_Text and item location entries_.
——

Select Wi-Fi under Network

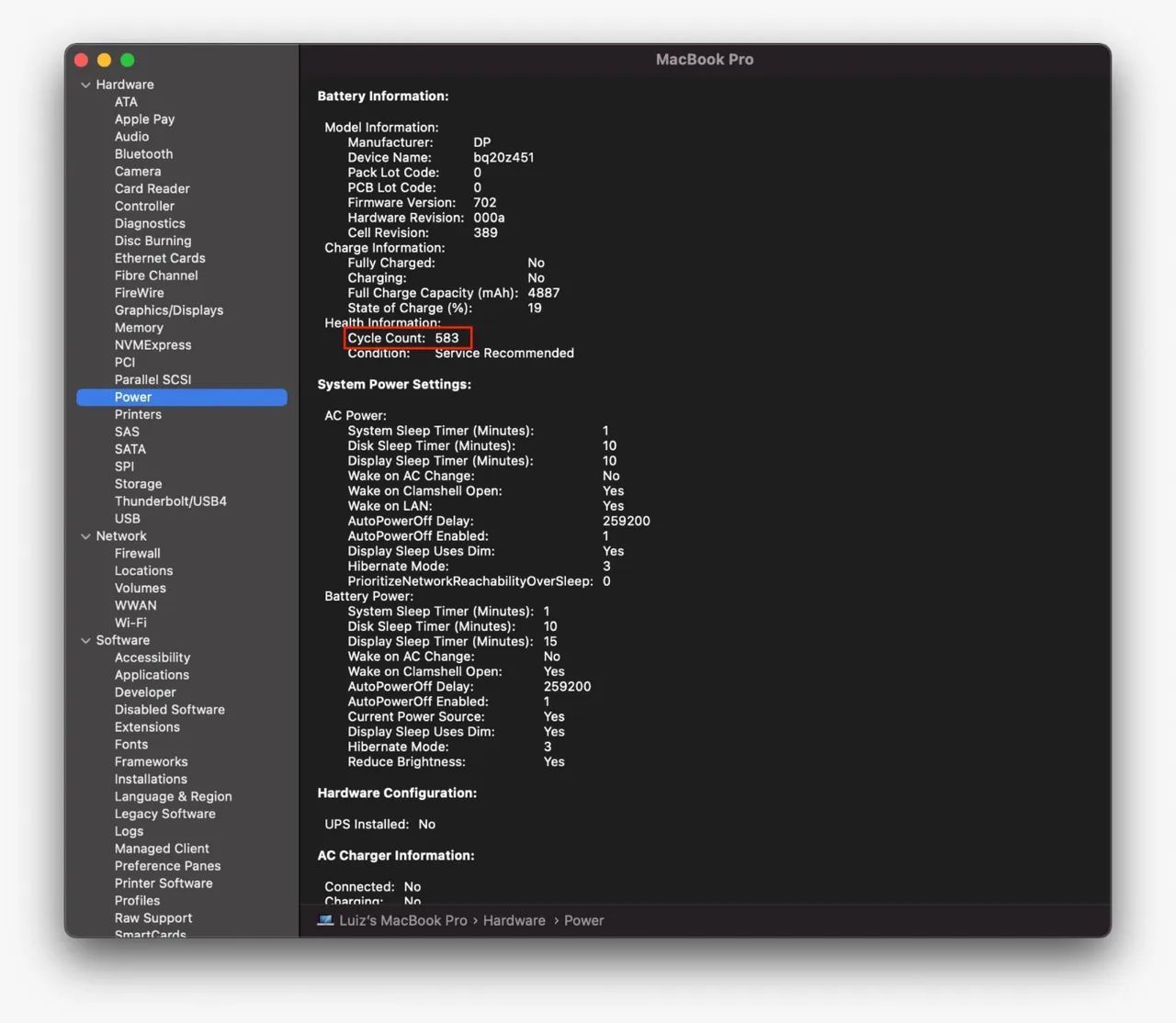(130, 623)
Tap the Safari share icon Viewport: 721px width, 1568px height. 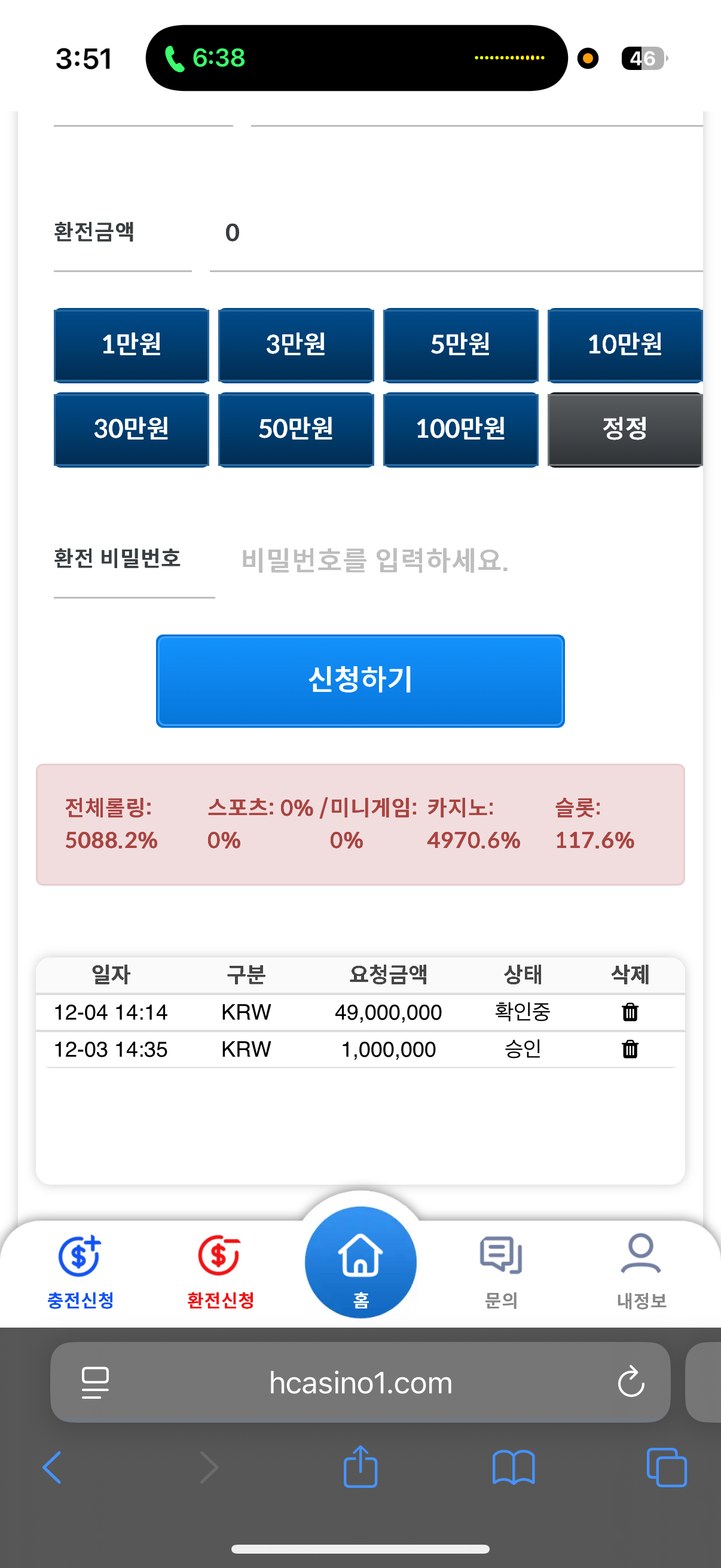(x=360, y=1467)
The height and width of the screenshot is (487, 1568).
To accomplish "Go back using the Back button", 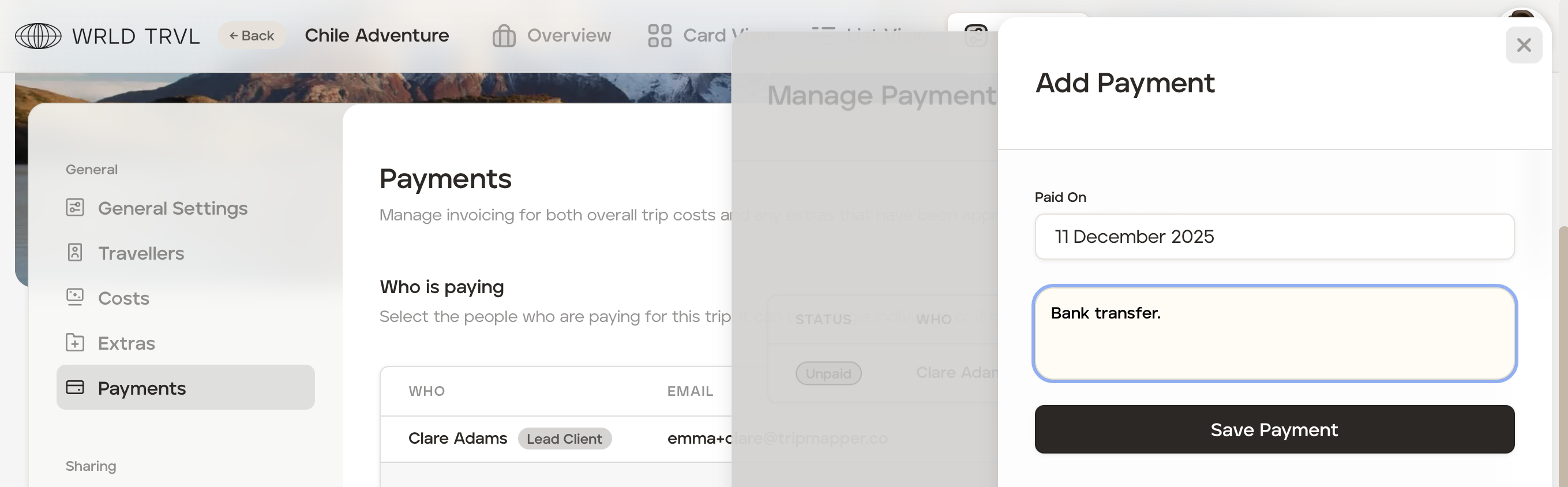I will pos(252,36).
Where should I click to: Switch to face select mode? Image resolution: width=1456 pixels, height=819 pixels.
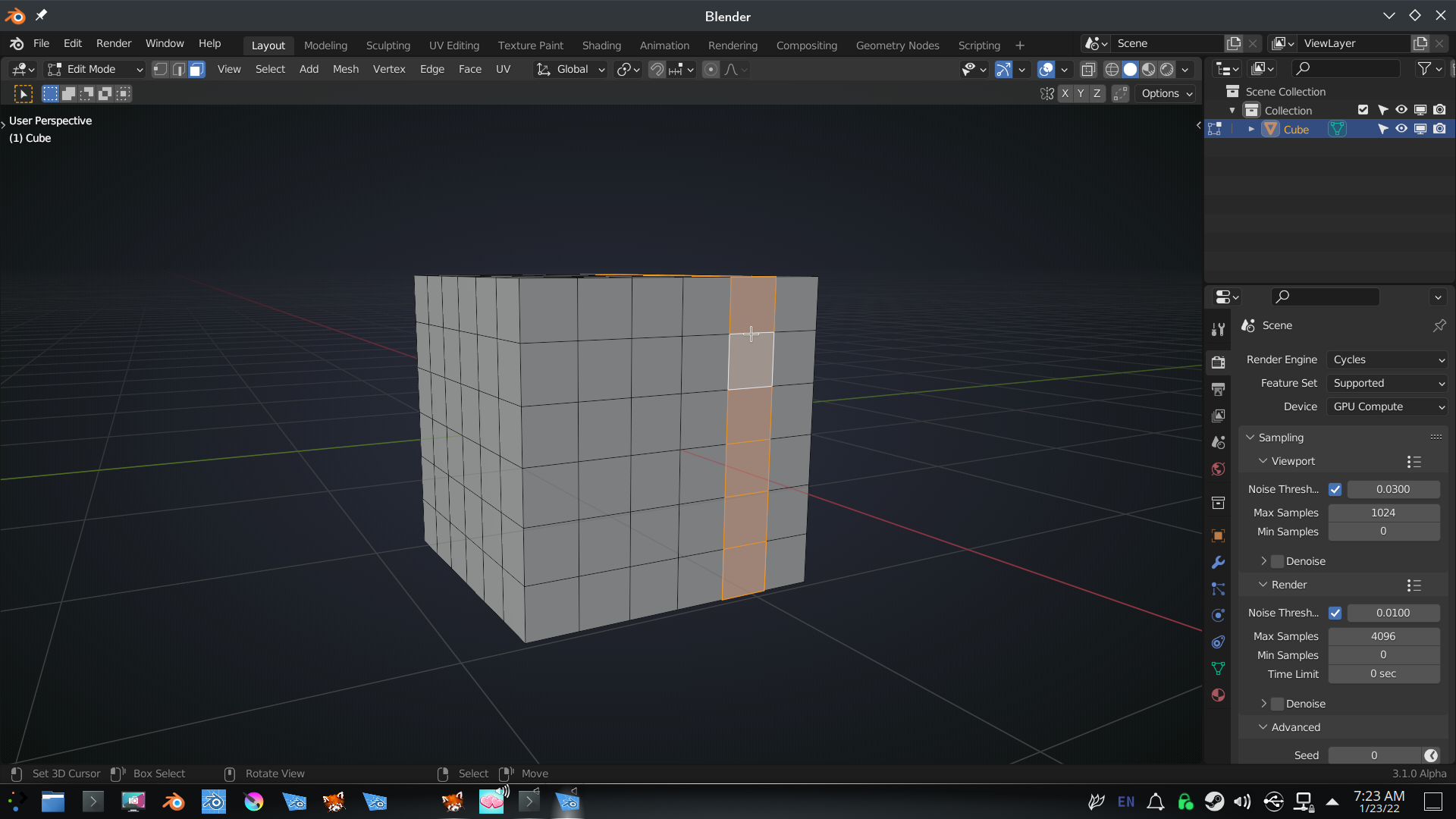point(196,70)
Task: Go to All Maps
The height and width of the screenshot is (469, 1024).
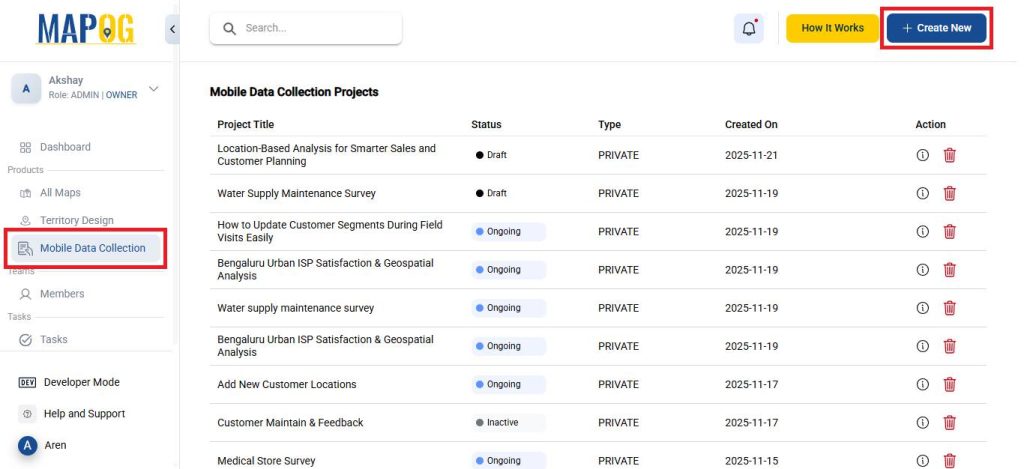Action: [x=60, y=192]

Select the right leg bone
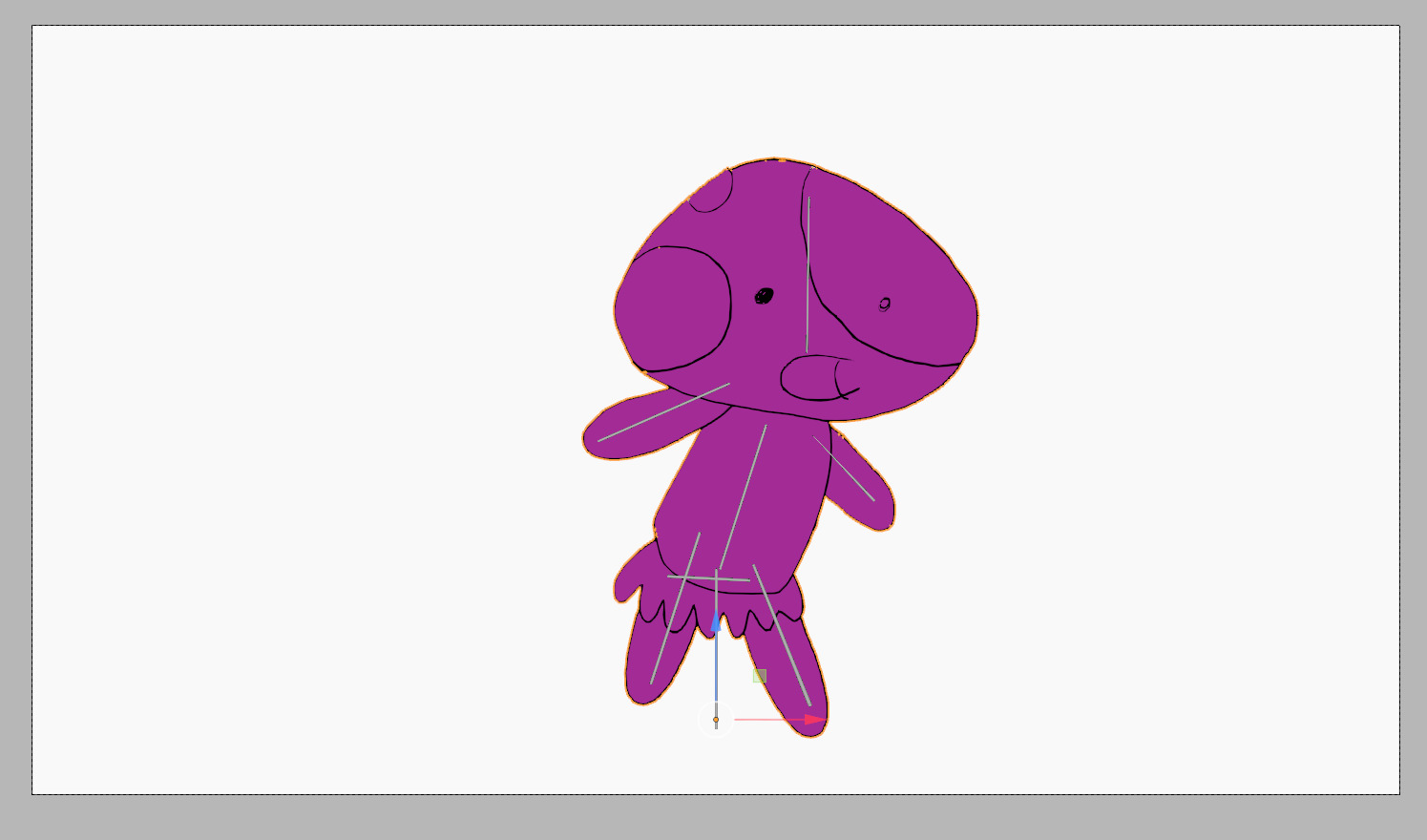(x=782, y=636)
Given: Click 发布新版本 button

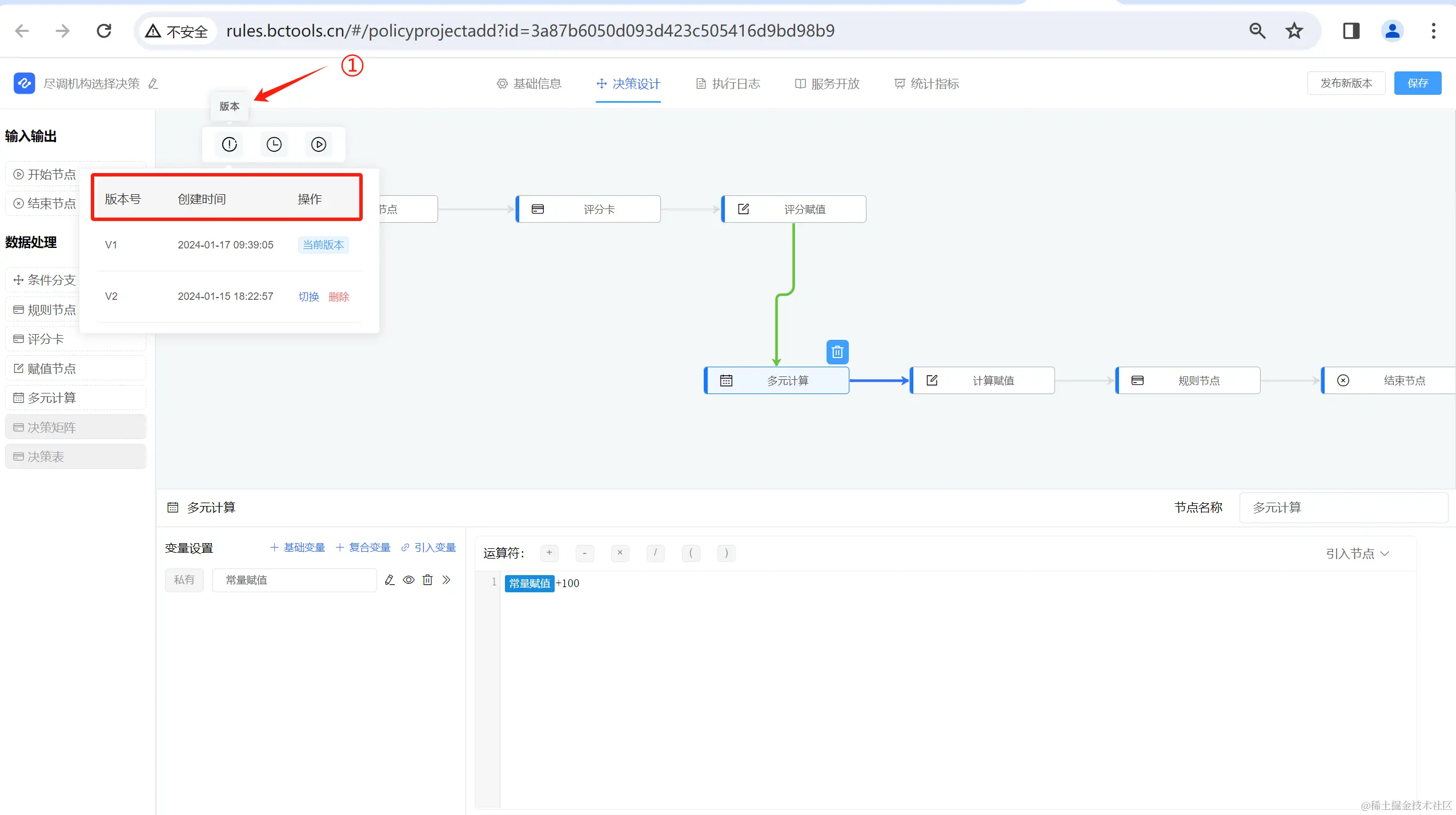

——

_Your goal_. Starting at the line with "Select the right leg bone" and continuing through the last of the items, rewrite those lines with "right" changed to "left" and nothing else altered. Leave the pictures out.

_Final answer_.
Select the left leg bone
(x=782, y=636)
Given: Click 发布新版本 button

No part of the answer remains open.